Il y a quarante ans, la question de l'indépendance ne se posait pas de la même façon. Rappelons-nous quand même qu'un hélicoptère était allé chercher un magistrat dans l'Himalaya. Ce serait un peu compliqué, aujourd'hui ! J'observe une grande différence depuis ces dernières années, grâce au rôle fondamental de la presse. Nous sommes sous son regard et, de mon point de vue, tout finit par se savoir. Pour moi, une très grande évolution dans la justice s'est produite avec la presse et, plus encore, les réseaux sociaux. Avant, ce monde était très fermé, avec beaucoup de codes et une sorte de reproduction sociale. Des évolutions fortes ont vu le jour dans la magistrature, puisque désormais la moitié des magistrats ont auparavant eu d'exercé d'autres métiers. Ce n'était pas ce qui apparaissait dans les conclusions de la mission Thiriez, dans laquelle nous ne nous reconnaissons pas totalement – c'est un euphémisme.
Depuis quelques années, on peut intervenir lorsque des commentaires sont exprimés quant à des décisions de justice ou la façon dont un dossier d'instruction se déroule. C'est ainsi qu'en 2014, alors que j'étais présidente du tribunal de Paris, j'étais intervenue par un communiqué – j'ai peut-être été la première à le faire. J'avais alors eu la surprise de me voir aux informations télévisées et d'entendre que « la justice défendait l'indépendance de la justice ». Depuis, il y a eu un certain nombre de réactions de chefs de juridiction et de premiers présidents. C'est une culture. En tout cas, je pense que les chefs de la Cour de cassation et du CSM s'inscrivent dans cette démarche de représentation et de défense de l'institution lorsqu'elle est mise en cause.
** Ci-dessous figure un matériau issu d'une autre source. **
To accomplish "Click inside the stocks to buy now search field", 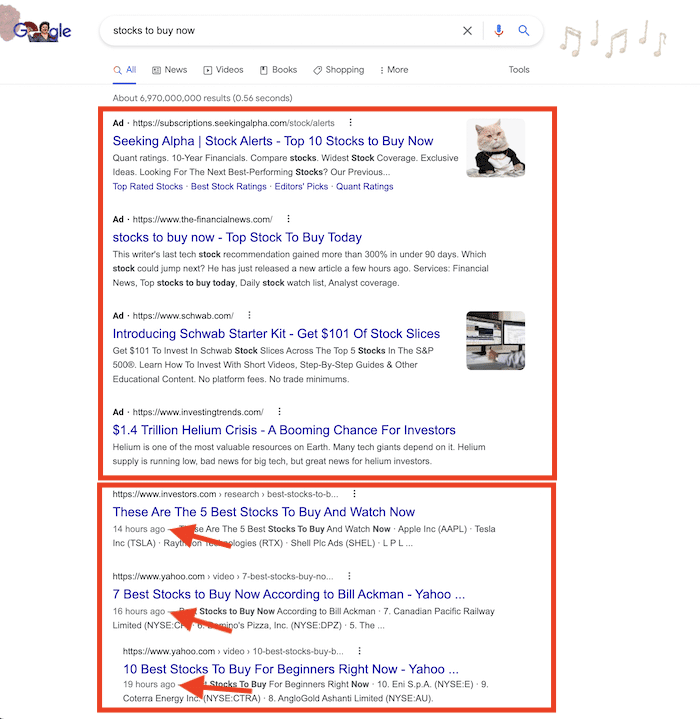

Outre le statut, c'est avec une éthique personnelle que nous défendons l'institution judiciaire.
Pour répondre indirectement à votre question sur l'indépendance, ce qui me marque dans l'institution judiciaire, depuis 30 ans, c'est le nombre impressionnant d'affaires que nous avons à juger. C'est en ce sens que je reviens à la question indépendance/impartialité. Le citoyen nourrit une réelle défiance à l'égard de la justice et en même temps, il n'y a jamais fait autant appel. Et même si ces dossiers sont humainement très intéressants, ils sont parfois répétitifs. Nous parviendrons à résoudre toutes ces questions soit en ayant plus de juges, soit en limitant le périmètre d'intervention du magistrat. C'est ce qu'ont tenté de faire les trois gardes des sceaux successifs, mais c'est très compliqué.
Pour vous répondre plus directement, je pense qu'il est indispensable de modifier le statut du parquet – nous sommes plus dans l'impartialité objective que dans l'impartialité subjective. Les citoyens et la presse, de même que le CSM, constituent des garde-fous.